Ottawa hopes to light a fire under G7 finance ministers and central bankers at a meeting next month to inject a renewed sense of urgency into changes that go beyond the high-profile issue of imposing levies on banks and bonuses, officials told reporters in a briefing, on condition of anonymity.
The policy makers will discuss the need for a more flexible Chinese foreign exchange rate, as well as policy tweaks needed within the world's rich Group of Seven economies at the meeting in the Arctic town of Iqaluit on February 5-6.
Haiti relief and reconstruction efforts will also take a spot high on the agenda, since six of Haiti's seven largest donors are G7 members, the officials said.
IMF chief Dominique Strauss-Kahn has been invited to the meeting and is expected to attend.
There will be no final communique issued from the meeting, which marks a return to the G7's roots as an informal forum for solving the pressing economic problems of the day.
By not wasting time fretting over the wording of a communique for external consumption, the ministers and governors will be able to speak more openly and get more work done, the officials said. They will hold a final press conference.
The meeting will discuss the future role of the G7, now that it has been decided that the broader G20 grouping of wealthy and developing economies will be the main forum for economic discussions. There has been some suggestion that this may be the last such G7 meeting.
Holding the meeting in Iqaluit, an isolated Inuit community in Canada's Far North, where temperatures average -24 Celsius (-11 Fahrenheit) in February and Internet connections are spotty, was a deliberate signal that the talks would be devoid of their usual pomp and ceremony, according to the official.

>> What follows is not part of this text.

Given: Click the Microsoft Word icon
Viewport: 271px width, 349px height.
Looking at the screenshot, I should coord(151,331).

The main agenda items for Iqaluit are:
- assessing the state of the global economy, the risks and policy responses
- discussion on the state of financial regulatory reform and the reform agenda going forward
- discussion of the need for global adjustments, including foreign exchange policy and broader economic policy, within the G7 and in the broader G20
- discussion on trade (anti-protectionist and further liberalization required) and development.
Being at the center of the global financial crisis, the G7 members -- the United States, Britain, France, Germany, Italy, Japan and Canada -- have a responsibility to lead reform efforts to prevent a repeat, the official said.

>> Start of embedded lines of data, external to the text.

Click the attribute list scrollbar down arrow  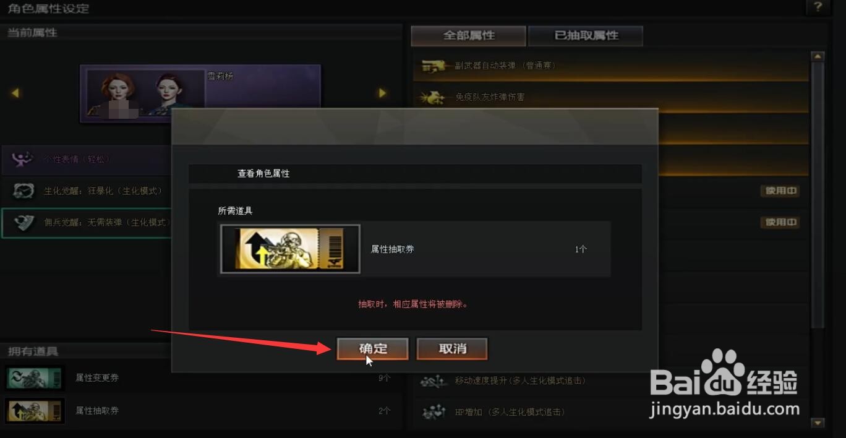pyautogui.click(x=818, y=423)
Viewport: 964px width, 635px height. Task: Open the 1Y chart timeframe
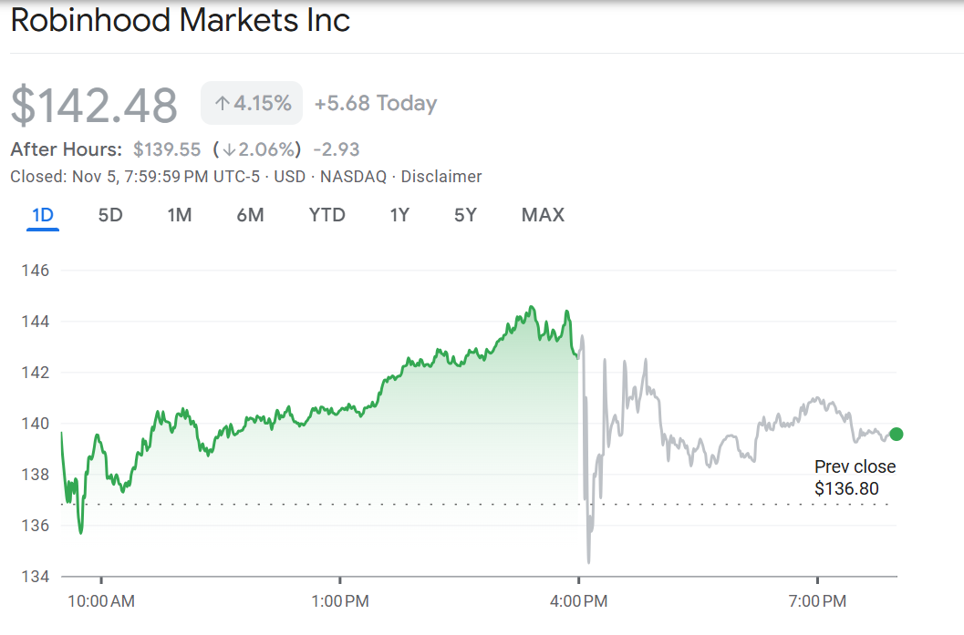point(399,215)
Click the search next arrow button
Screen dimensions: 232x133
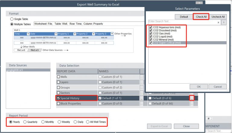click(224, 22)
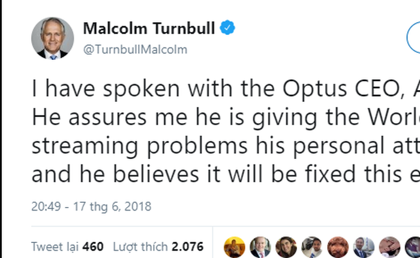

He warned that there is a serious risk that the reform agenda will fall to the wayside as the economy recovers and bankers pull in profits again.
However, Canada is opposed to imposing a levy on banks or executive bonuses while European governments have been more open to various proposals along these lines, and U.S. President Barack Obama has proposed a tax on financial institutions.
Finance Minister Jim Flaherty has said he intends no new taxes on the financial sector and is hoping banks voluntarily limit their bonuses, especially since none of Canada's banks needed taxpayer help during the financial crisis.
But the finance official said there is broad agreement within the G7 that the proposals to ensure banks pay back government bailouts "make sense" and fall broadly within the guidelines laid out by the G20.
He said the G7 meeting would assess whether the financial system is sufficiently capitalized to take on the renewed demand for credit.
China has come under heavy pressure within the G7 to revalue the yuan, and the official said Canada would also like to see more flexibility in the Chinese currency.
But he also said the G7 should look to its own members and identify currency adjustments that may be required.